魂の形
アタシの言葉に、金ちゃんは嬉しそうに胸を張ります。
「あぁ、あの曲か? そうだろ、いいだろ? シリーズ120曲目だぜ」
私は感心したように言いました。
「金ちゃん、凄いなぁ〜。120曲も続いているんですか? やっぱり自分の魂の色をちゃんと理解しておられるんですねぇ」
金ちゃんはさらに胸を張り、腕を組んで答えます。
「あぁ、そうだ。俺はこれこそが俺の生き方だってのを理解しているぜ。あんなAIみたいな、ポンカラポンカラ量産を繰り返すのとは格が違うよ。
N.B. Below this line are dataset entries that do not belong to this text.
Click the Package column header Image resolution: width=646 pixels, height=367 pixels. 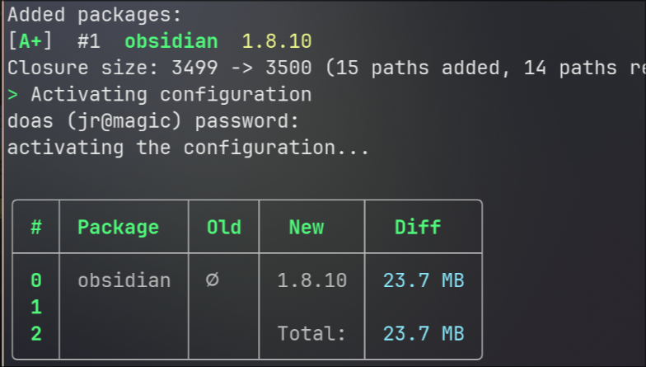click(119, 228)
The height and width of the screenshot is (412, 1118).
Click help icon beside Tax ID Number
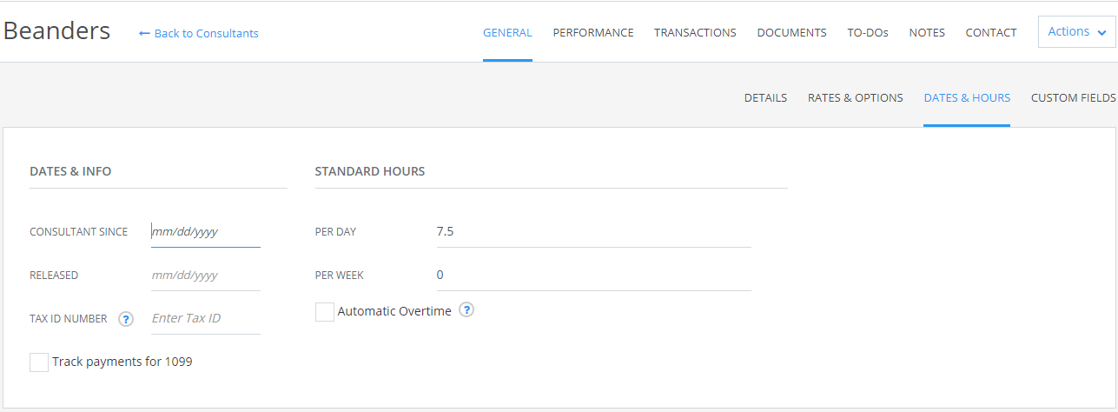(126, 319)
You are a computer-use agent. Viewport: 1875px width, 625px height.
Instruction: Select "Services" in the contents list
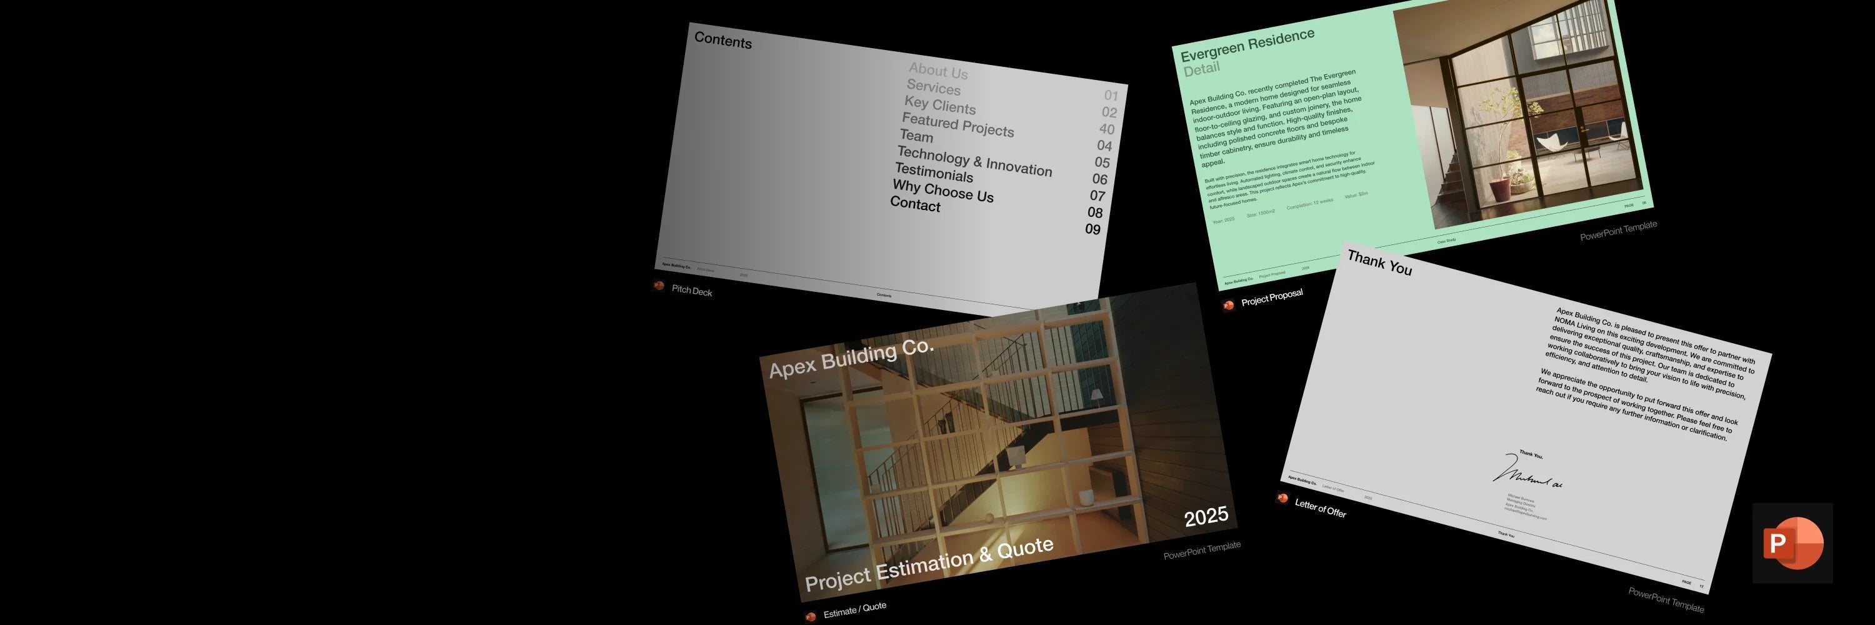pyautogui.click(x=933, y=89)
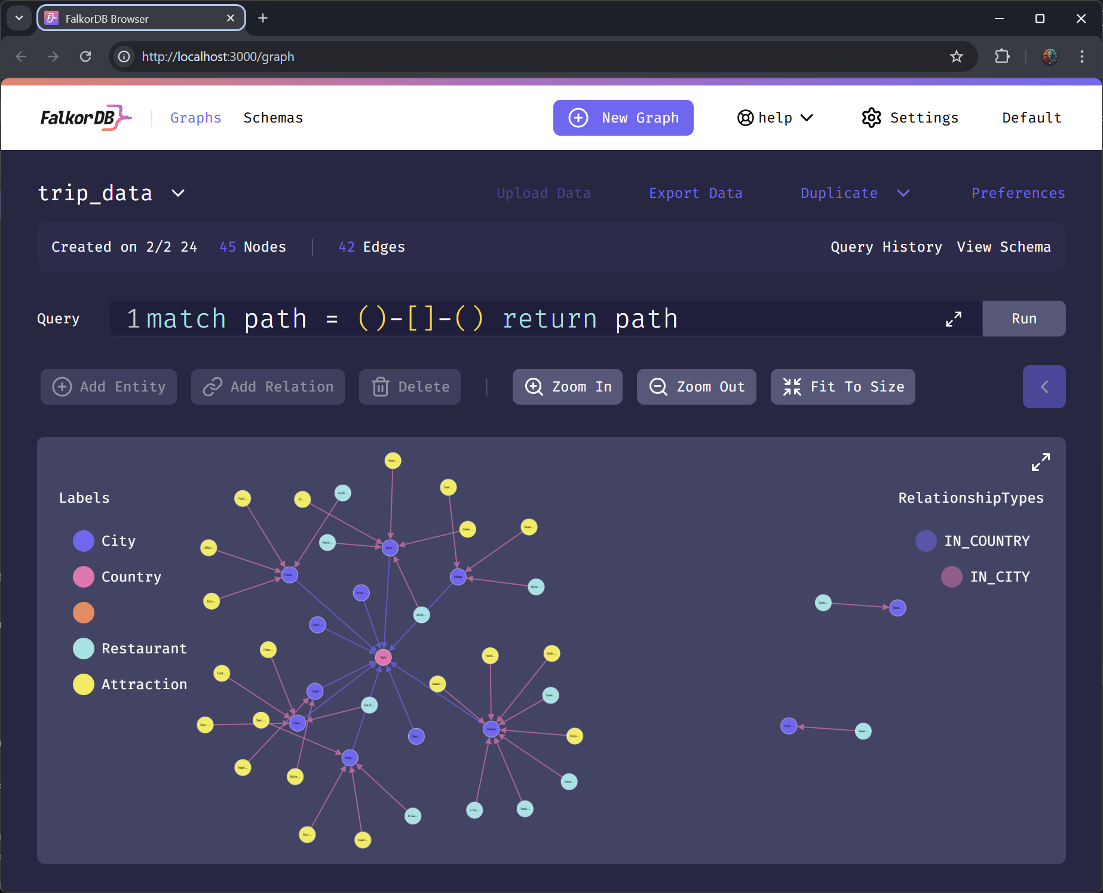Open the trip_data graph selector dropdown

[x=178, y=193]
幼女ちゃんシリーズは俺の魂だ!」
胸を張り、腕を組み、自信に満ち溢れた金ちゃんの姿は、とても勇ましく見えました。
『あぁ、これこそ我々演歌歌手の姿だ』と、アタシは内心で誇らしく思いました。
しかしながら、皆さん、人間ってのは本当に醜い生き物ですねぇ。
アタシはこの格好いい金ちゃんを見ているうちに、つい嫉妬心が湧いてきてしまいました。
そして、余計な一言を吐いてしまったんですよ。
「まぁ、金ちゃんは幼女ちゃんシリーズは俺の魂だと言いますが……師匠の棒ちゃんは、確か『異世界転生して悪役令嬢』でしたよね?」
「……なっ!?」
金ちゃんの目が見開かれました。
いや〜、私もつくづく悪い男だ。
つい、追い打ちをかけてしまいました。